### What the task requires
Determine how many lines of the records below contain the string "dimensions", matching case exactly, and give only that number.

━━━ Extracted records ━━━

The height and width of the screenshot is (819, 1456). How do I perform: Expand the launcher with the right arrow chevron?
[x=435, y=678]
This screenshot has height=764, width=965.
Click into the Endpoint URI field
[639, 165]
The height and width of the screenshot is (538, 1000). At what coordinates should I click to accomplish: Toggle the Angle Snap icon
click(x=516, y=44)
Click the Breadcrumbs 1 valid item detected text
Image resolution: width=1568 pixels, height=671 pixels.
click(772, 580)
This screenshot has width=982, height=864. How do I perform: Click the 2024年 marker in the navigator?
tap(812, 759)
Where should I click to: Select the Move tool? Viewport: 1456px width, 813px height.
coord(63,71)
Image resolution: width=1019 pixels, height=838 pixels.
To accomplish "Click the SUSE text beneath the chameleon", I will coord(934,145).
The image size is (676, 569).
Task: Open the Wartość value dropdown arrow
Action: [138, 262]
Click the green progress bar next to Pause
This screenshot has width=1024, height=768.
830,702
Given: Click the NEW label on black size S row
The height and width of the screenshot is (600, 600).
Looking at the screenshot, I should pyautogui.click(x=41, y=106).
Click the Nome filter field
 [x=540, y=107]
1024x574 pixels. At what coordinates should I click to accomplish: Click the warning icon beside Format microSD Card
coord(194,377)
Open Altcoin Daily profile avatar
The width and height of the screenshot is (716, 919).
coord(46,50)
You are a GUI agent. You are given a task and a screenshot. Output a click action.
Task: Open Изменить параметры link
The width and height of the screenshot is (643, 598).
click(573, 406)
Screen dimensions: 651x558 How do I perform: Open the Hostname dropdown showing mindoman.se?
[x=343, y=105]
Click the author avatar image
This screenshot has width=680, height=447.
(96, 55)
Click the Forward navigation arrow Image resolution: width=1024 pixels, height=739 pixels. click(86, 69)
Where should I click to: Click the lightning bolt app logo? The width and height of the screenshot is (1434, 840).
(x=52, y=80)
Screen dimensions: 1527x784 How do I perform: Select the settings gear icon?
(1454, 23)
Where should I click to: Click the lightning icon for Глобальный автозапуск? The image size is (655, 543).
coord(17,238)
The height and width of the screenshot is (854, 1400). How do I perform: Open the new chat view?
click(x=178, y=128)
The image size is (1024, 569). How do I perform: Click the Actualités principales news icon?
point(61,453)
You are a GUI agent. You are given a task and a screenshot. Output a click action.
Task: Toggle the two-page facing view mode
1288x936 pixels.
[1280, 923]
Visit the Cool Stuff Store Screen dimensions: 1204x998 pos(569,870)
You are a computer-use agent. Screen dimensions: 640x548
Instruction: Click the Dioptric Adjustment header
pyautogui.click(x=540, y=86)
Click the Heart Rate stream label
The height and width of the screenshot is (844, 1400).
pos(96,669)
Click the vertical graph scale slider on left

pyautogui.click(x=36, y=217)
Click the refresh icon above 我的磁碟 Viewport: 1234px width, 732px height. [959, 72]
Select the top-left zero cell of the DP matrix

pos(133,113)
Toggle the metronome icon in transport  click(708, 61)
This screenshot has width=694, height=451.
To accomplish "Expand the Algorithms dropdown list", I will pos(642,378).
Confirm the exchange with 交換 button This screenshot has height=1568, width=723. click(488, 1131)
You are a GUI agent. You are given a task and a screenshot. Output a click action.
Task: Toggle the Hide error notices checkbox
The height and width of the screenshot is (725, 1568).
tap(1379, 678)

━━━

### Result for this task
4